TKG Workload cluster upgrade failed as "updateStalled"
search cancel

TKG Workload cluster upgrade failed as "updateStalled"

book

Article ID: 369405

calendar_today

Updated On:

Products

VMware Tanzu Kubernetes Grid

Issue/Introduction

  • TKG upgrade got stuck and after waiting for few hours the CAPi/CAPv pods were restarted. This resulted in ControlPlane nodes getting upgraded but the worker nodes still remain in the older version.
  • The restart of the CAPi/CAPv did not provision new worker machines and the upgrade got stuck.

  • Cluster is marked as "updateStalled" via Tanzu CLI.

$ tanzu cluster list -A
NAME                 NAMESPACE   STATUS         CONTROLPLANE  WORKERS  KUBERNETES
workload-cluster-A   default     updateStalled  3/3           3/3      v1.28.7+vmware.1

  • Control-plane nodes are upgraded. However, Worker nodes are still in the older version.

$ kubectl get node  
NAME                    STATUS   ROLES           AGE    VERSION
tanzu-control-plane-A   Ready    control-plane   21h    v1.28.7+vmware.1
tanzu-control-plane-B   Ready    control-plane   21h    v1.28.7+vmware.1
tanzu-control-plane-C   Ready    control-plane   21h    v1.28.7+vmware.1
tanzu-worker-node-A     Ready    <none>          167d   v1.27.5+vmware.1
tanzu-worker-node-B     Ready    <none>          167d   v1.27.5+vmware.1
tanzu-worker node-C     Ready    <none>          167d   v1.27.5+vmware.1 

  • Error found in CAPi controller logs:

$ kubectl -n capi-system logs deployments/capi-controller-manager | grep $WORKLOAD_CLUSTER_NAME
MMDD: 1 machineset_controller.go:439] "MachineSet is scaling up to 1 replicas by creating 1 machines" controller="machineset" controllerGroup="cluster.x-k8s.io" controllerKind="MachineSet" MachineSet="default/<Machine-set name>" namespace="default" name="<Machine-set name>" reconcileID=########-####-####-####-############ MachineDeployment="default/<MachineDeployment-name>" Cluster="default/tanzu" replicas=1 machineCount=0
MMDD: 1 machineset_preflight.go:140] "Performing \"Scale up\" on hold because MachineSet version (1.27.5+vmware.1) and ControlPlane version (1.28.7+vmware.1) do not conform to kubeadm version skew policy as kubeadm only supports joining with the same major+minor version as the control plane (\"KubeadmVersionSkew\" preflight failed). The operation will continue after the preflight check(s) pass" controller="machineset" controllerGroup="cluster.x-k8s.io" controllerKind="MachineSet" MachineSet="default/<Machine-set name>" namespace="default" 

Environment

  • Tanzu Kubernetes Grid 2.3.0
  • Tanzu Kubernetes Grid 2.4.1
  • Tanzu Kubernetes Grid 2.5.1

Cause

  • During the upgrade due to multiple reasons(No IP address left, network connectivity issues) the upgrade of ControlPlanes takes considerable time to complete, This results in updateStalled status and only the ControlPlane nodes are upgraded to higher version.

$ tanzu cluster list -A
NAME                 NAMESPACE   STATUS         CONTROLPLANE  WORKERS  KUBERNETES
workload-cluster-A   default     updateStalled  3/3           2/3      v1.28.7+vmware.1

  • As the result of the upgradeStalled the TKR version is updated to the next version. This prevents CAPi to successfully reconcile the remaining nodes. 

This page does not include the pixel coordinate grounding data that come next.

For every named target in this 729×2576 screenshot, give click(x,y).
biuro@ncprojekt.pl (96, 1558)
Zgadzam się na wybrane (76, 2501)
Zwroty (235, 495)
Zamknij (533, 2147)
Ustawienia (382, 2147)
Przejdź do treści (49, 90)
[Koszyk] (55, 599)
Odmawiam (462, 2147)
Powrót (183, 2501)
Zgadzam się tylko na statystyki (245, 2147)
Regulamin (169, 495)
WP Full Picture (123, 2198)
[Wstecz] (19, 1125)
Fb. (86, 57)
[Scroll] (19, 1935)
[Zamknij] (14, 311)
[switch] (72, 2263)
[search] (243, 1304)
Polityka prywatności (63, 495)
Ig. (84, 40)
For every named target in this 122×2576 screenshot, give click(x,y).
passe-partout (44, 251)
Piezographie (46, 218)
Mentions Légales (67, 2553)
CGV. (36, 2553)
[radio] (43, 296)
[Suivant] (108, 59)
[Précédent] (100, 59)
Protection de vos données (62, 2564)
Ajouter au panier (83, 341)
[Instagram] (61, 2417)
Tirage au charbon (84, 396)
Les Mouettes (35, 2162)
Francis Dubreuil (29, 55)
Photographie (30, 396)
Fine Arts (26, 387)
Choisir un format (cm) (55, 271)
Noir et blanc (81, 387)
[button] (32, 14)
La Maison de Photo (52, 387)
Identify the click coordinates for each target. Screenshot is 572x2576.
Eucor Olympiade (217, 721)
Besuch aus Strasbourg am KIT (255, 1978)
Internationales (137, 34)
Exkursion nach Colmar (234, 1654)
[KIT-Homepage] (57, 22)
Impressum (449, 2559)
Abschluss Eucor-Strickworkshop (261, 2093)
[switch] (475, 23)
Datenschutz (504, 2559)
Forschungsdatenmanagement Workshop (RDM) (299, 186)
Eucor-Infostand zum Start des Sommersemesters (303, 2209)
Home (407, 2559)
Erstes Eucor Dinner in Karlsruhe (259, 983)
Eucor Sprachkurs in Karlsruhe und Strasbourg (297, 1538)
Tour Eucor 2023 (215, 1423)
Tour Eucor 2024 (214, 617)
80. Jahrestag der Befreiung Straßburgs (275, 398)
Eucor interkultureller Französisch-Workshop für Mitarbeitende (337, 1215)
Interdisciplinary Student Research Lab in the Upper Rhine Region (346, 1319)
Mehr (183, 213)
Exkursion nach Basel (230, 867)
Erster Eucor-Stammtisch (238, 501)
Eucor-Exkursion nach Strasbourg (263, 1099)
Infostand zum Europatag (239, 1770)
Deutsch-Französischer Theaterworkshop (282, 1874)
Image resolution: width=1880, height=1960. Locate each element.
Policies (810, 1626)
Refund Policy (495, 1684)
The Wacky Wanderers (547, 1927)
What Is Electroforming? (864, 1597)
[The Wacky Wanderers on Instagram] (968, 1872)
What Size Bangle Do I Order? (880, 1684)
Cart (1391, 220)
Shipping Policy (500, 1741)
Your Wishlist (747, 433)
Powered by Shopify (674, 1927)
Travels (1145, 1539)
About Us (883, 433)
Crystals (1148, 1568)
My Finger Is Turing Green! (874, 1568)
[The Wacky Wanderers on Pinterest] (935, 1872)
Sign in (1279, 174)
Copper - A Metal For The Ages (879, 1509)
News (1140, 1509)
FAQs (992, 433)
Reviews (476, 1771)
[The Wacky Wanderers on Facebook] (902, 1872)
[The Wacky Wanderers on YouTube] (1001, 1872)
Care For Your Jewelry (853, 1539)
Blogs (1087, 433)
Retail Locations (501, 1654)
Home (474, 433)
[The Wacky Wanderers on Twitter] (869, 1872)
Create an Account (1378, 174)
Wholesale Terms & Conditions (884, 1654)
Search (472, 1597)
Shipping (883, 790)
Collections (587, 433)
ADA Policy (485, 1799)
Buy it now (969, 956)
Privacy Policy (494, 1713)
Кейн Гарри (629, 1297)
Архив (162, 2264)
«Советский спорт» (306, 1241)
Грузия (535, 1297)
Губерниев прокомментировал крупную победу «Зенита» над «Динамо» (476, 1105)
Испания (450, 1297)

$ kubectl get cluster ${WORKLOAD_CLUSTER_NAME} -oyaml | yq .metadata
...  
labels:
    tanzuKubernetesRelease: v1.28.7+vmware.1-tkg.3
    tkg.tanzu.vmware.com/cluster-name: workload-cluster-A

Resolution

This workaround is verified only for the Legacy cluster, not the class-based cluster.
If you encounter this issue with a class-based cluster, please raise a new support case.

 

  1.  Set parameter

    kubectl get md -A
    export CNS='default' # Workload Cluster Namespace
    export MD='workload-slot35rp25-md-0'

  2. Create a new VSphereMachineTemplate that has the right version and template path reference

    VMT_NAME=$(kubectl get machinedeployments $MD -n $CNS -o jsonpath='{.spec.template.spec.infrastructureRef.name}')
    kubectl get vspheremachinetemplates $VMT_NAME -o yaml > vmt_${VMT_NAME}.yaml

    cp vmt_${VMT_NAME}.yaml vmt_${VMT_NAME}-new.yaml

    vim vmt_${VMT_NAME}-new.yaml
        [Modifications]
            metadata.annotations -> [delete]
            metadata.creationTimestamp -> [delete]
            metadata.generation -> [delete]
            metadata.resourceVersion -> [delete]
            metadata.uid -> [delete]
            metadata.name = ${VMT_NAME}-new
            spec.template.spec.template = /Datacenter/vm/photon-5-kube-v1.28.4+vmware.1 # Set target path

    kubectl apply  -f vmt_${VMT_NAME}-new.yaml

  3. Create a new KubeadmConfigTemplate that has the expected config

    KCT_NAME=$(kubectl get machinedeployments $MD -n $CNS -o jsonpath='{.spec.template.spec.bootstrap.configRef.name}')
    kubectl get kubeadmconfigtemplates $KCT_NAME -n $CNS -o yaml > kct_${KCT_NAME}.yaml
    cp kct_${KCT_NAME}.yaml kct_${KCT_NAME}-new.yaml

     vim kct_${KCT_NAME}-new.yaml
        [Modifications]
            metadata.annotations -> [delete]
            metadata.creationTimestamp -> [delete]
            metadata.generation -> [delete]
            metadata.resourceVersion -> [delete]
            metadata.uid -> [delete]
            metadata.name = ${KCT_NAME}-new

    kubectl apply -f kct_${KCT_NAME}-new.yaml

  4. Create a new MachineDeployment

    Make sure it has the correct OwnerReferences to the above objects and the target Cluster.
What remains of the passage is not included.